The Grange League Federation bought the elevators in 1929 and renovated and added to the structures over the next handful of years. At top production, a grain mill built on the site in 1930 was filling 100 rail cars with hog and cattle feed every day.

“This complex is a mix and match of irregular shapes and vernacular architecture which includes a combination of metal and concrete. The GLF was built for the Grange League Federation (GLF) and served as both an elevator and a feed mill. The function of the elevator being that it took in corn and other elements of the feed mix which in turn were milled into animal feed at the adjacent mill.
The GLF complex got its start in 1908 when the original elevator on the property, the Wheeler elevator, began operation as a typical transfer elevator.
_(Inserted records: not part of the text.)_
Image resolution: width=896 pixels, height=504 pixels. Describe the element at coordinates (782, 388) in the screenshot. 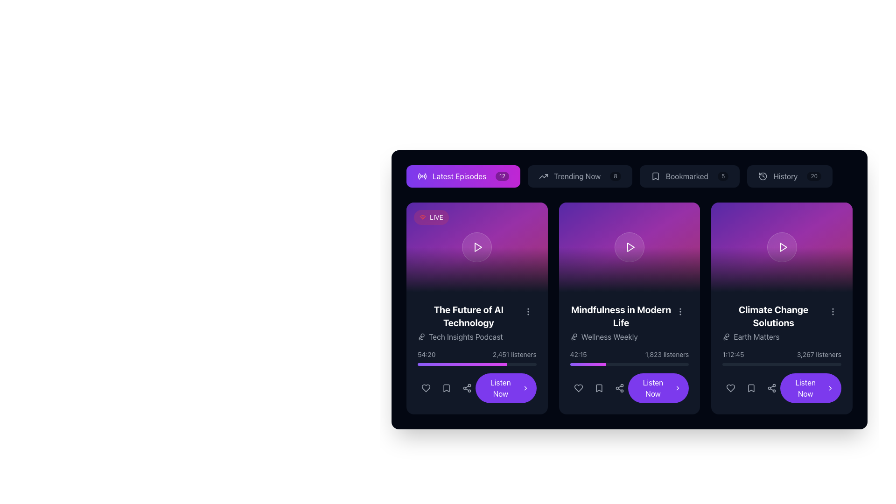

I see `the button located in the bottom-right section of the last card under the 'Climate Change Solutions' content` at that location.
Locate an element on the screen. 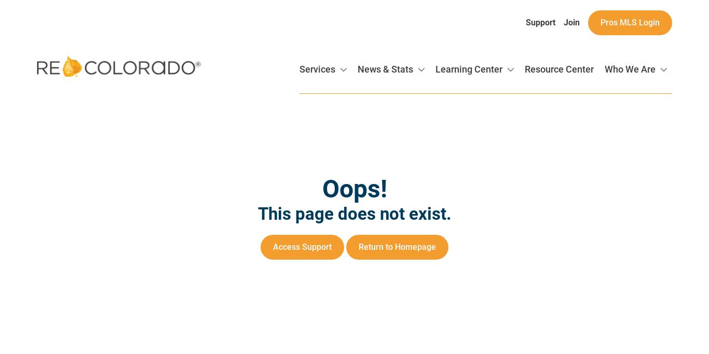 The width and height of the screenshot is (709, 354). 'About REcolorado' is located at coordinates (581, 110).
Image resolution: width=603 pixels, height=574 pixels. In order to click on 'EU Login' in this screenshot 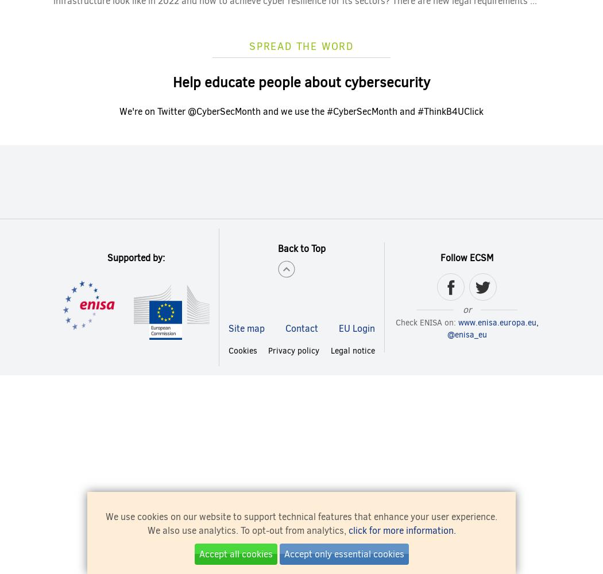, I will do `click(356, 327)`.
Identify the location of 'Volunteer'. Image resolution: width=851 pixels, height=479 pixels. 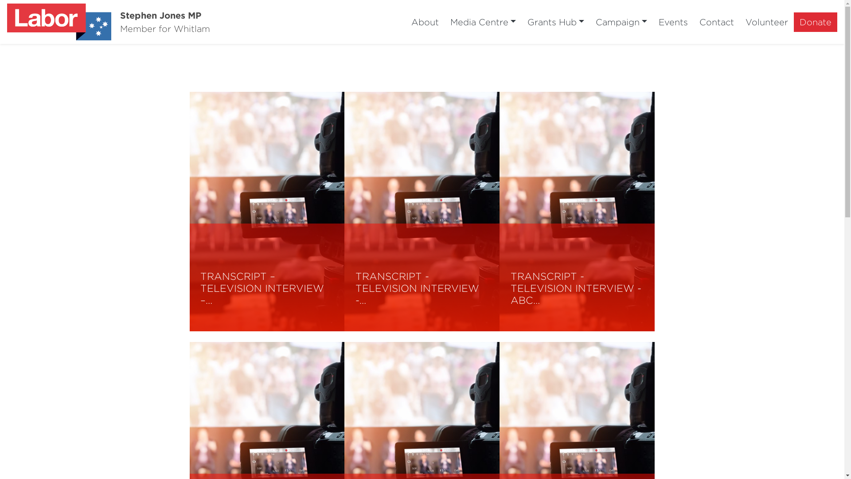
(766, 22).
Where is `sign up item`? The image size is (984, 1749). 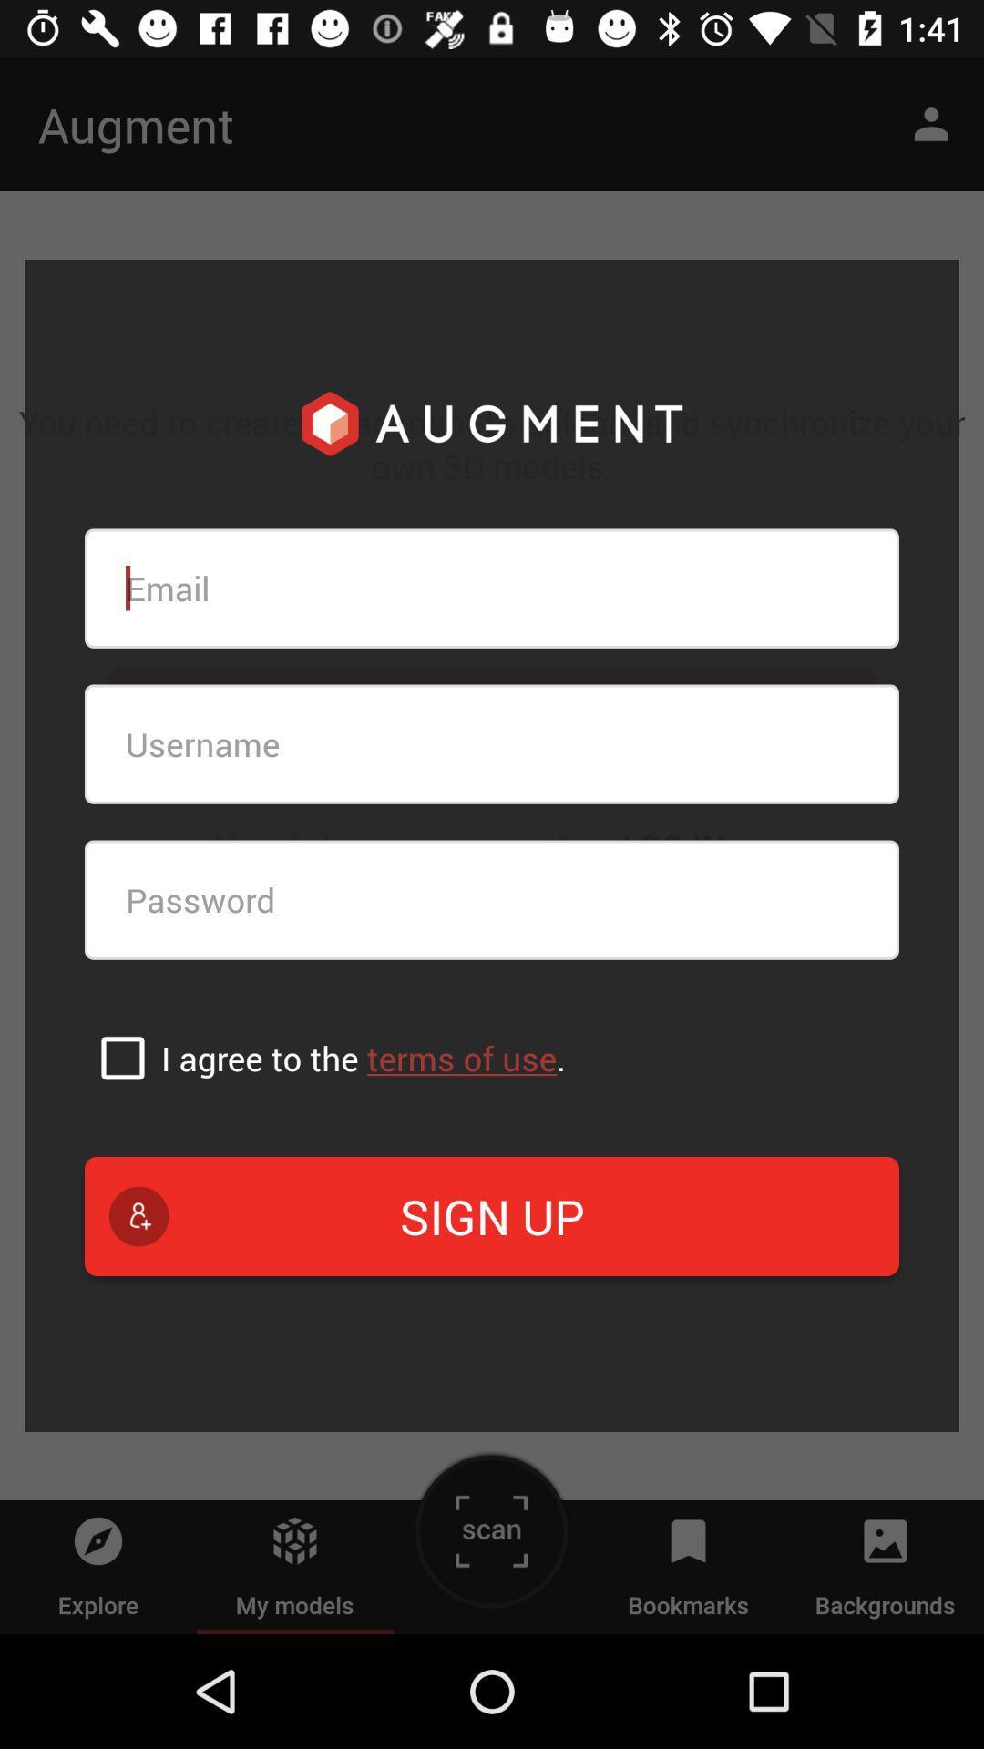
sign up item is located at coordinates (492, 1216).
When Grange League Federation took over the property to erect their feed mill in late 1920’s, they built a small storage facility on the northwest end of the original Wheeler elevator. In 1941 GLF built a large railroad-based elevator to handle the huge increase of grain traffic that had developed in the late 30’s. This elevator has two very characteristic work houses that protrude at either end of the structure and was designed by A. E. Baxter. The Agway/GLF complex shut down in the mid-1970s.”-

 

View is looking north from about the Foot of Cincinnati St. (at Ohio St.). Kellogg ‘A’ wooden Elevator on left, the new concrete Kellogg Elevator (1909), Michigan Ave. Jack-Knife Bridge. Ship on left probably unloading at the Wheeler Elevator.